クラスメートのコータから突然「会いたい」という電話を受けて、ドギマギしながら近所の公園にやって来たエナ。
今年の夏休みも、心がときめくような事は何も無かった、でも、最後の最後に、もしかしたら……そんなテンションだったのに、
公園で待っていたコータの開口一番は「エナ様! 宿題写させてください!」だった。
「……!」
エナは心に咲いた小さな花が、しおしおと萎れていく音を聞いた。
それでもまあ幼馴染みのよしみ。
いけない事とはわかっていても、他ならぬこいつの為ならばと、家に帰ってノート一式を貸してやると……
「すまない! 助かった! メシでも食おうぜ! 連れて行きたいとこがあるんだ!」
頭を下げてそう言うコータに、淡い期待を抱きながらノコノコついて行った果が、このざまだ。
「この店は麺大盛り、野菜特盛りまで無料で、脂の量、味の濃さも自由に選べる……だがな、ひとたび大盛りを頼んだら絶対に残すことは許されない厳しい店なんだぞ!」
殺気双眸に満ちたラーメンジャンキーでごった返す店内で、コータがエナに得意げにウンチクをたれる。
ギリリ! エナの歯ぎしり。
お礼と言うからついて来てみれば、こんなデリカシーの欠片も無い殺伐としたラーメン屋だとは。

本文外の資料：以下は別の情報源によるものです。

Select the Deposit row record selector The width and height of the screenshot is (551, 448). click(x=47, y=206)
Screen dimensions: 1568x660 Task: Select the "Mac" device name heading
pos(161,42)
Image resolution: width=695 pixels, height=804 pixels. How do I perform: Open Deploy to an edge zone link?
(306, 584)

それに……エナは心中でポツリ呟く。あたしを一体誰だと思っているのだ?
「ま、初心者のお前は麺半分野菜少なめがお勧めだがな!」
コータがナメきった様子でエナの肩をポフポフ叩いた。
だがコータとて、ラーメンマニアの間では知らぬ者のない爆食系ラーメンブロガー『マンモスちゃん』の正体がエナだと知っていたならば、そんな暴言は慎んでいただろう。

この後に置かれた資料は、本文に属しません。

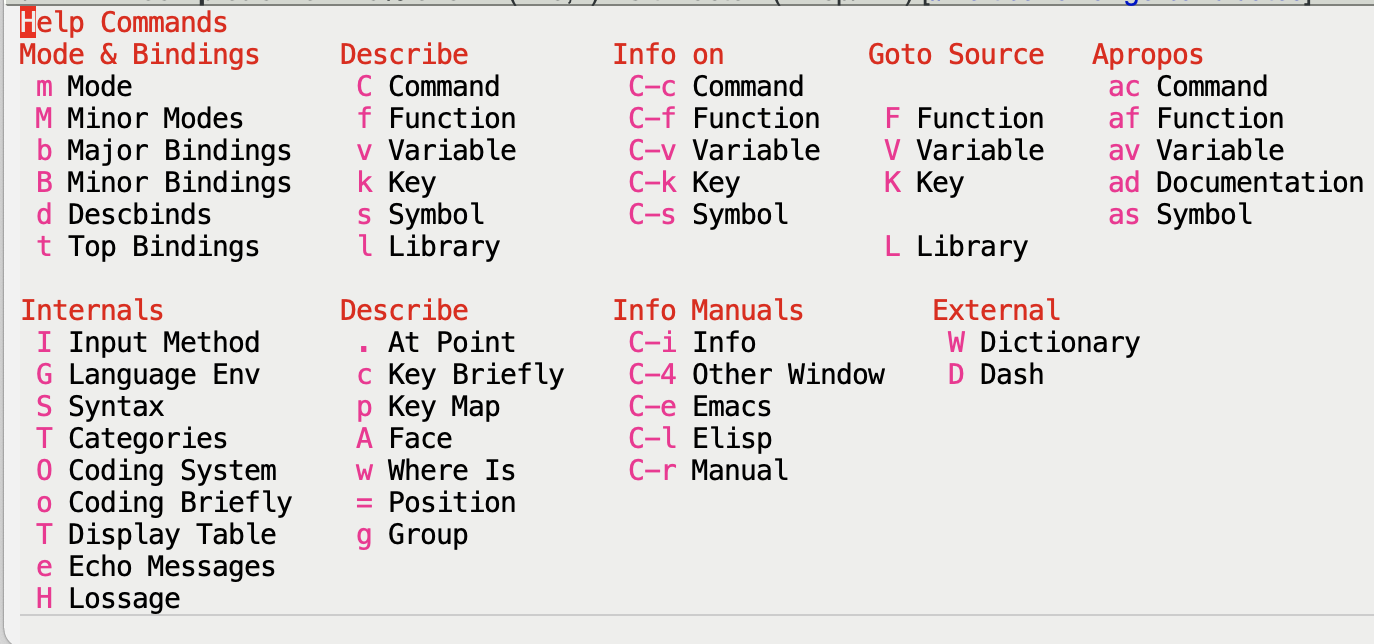Click the Key Briefly describe command
1374x644 pixels.
click(x=475, y=375)
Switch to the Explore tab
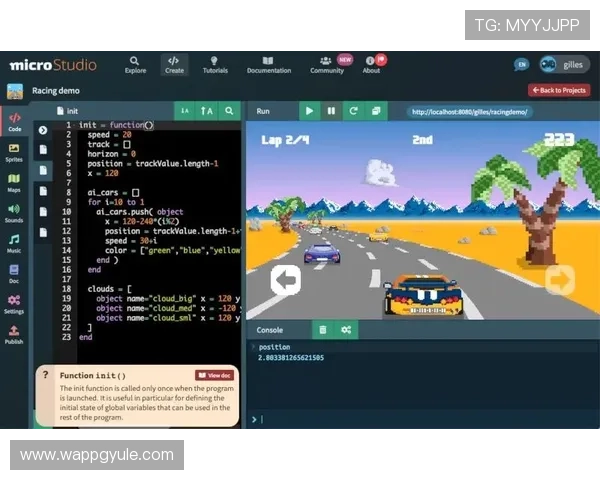Viewport: 600px width, 480px height. 135,65
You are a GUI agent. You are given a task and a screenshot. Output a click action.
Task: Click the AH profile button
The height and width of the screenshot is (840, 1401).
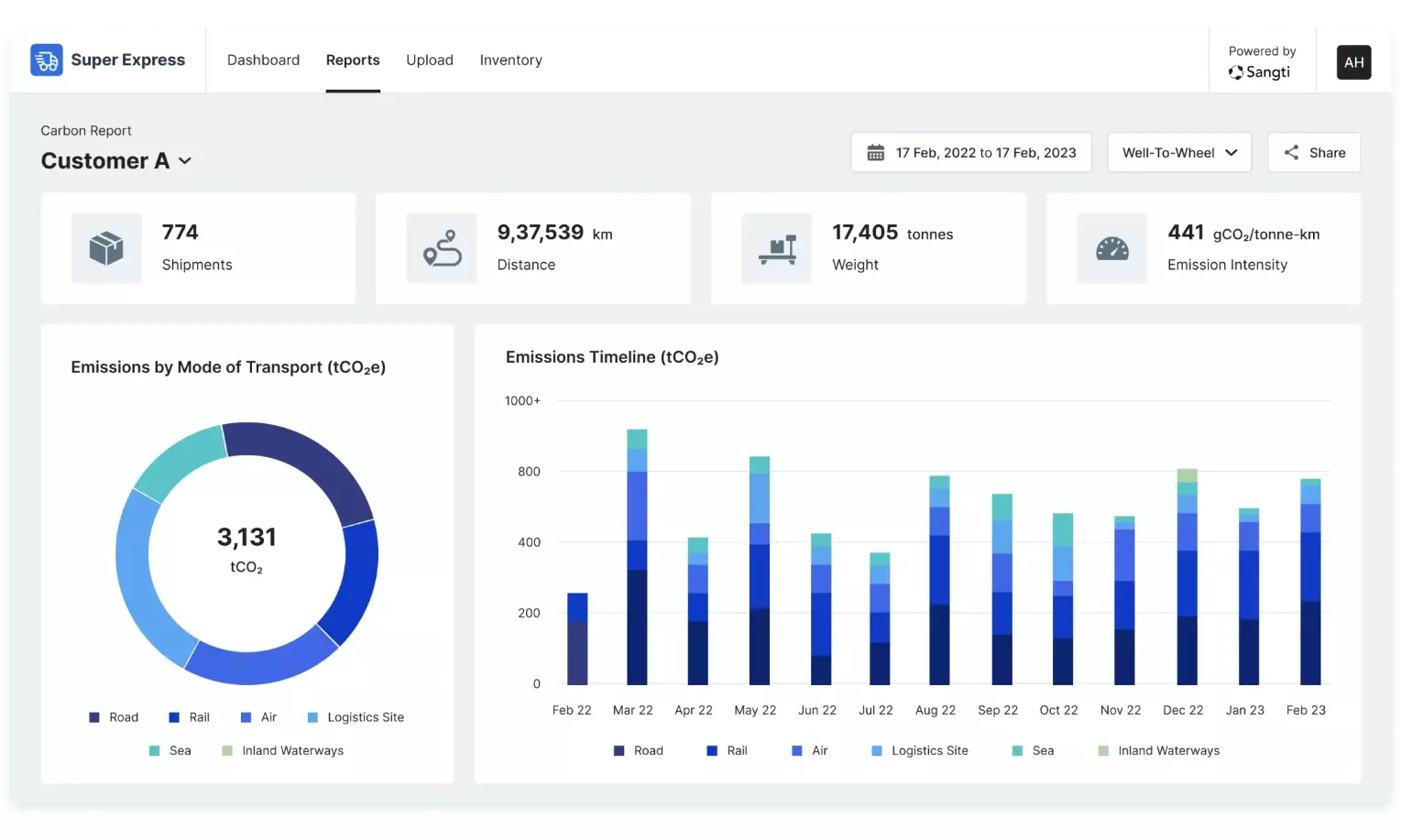tap(1353, 62)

しかし、全ては手遅れだった。ぎらん! 彼女の眼に怒りの稲妻が閃いた。
「マスター! 大豚ダブルメンマシマシマシアブラマシマシニンニクカラメマッターホルンでダブル!」
エナが、嗜虐に口の端を歪めながら厨房の店主にそう唱えた。
「ちょまっ!」
コータの顔が恐怖に竦んだ。
「へいおまち!」
程なくしてカウンターに到着した二杯のラーメン。
洗面器の様な丼にモッコリ盛られた重さ三kgの麺塊と高さ数十センチに及ぶモヤシの霊峰を前にして、コータの顔から見る見る血の気が引いていった。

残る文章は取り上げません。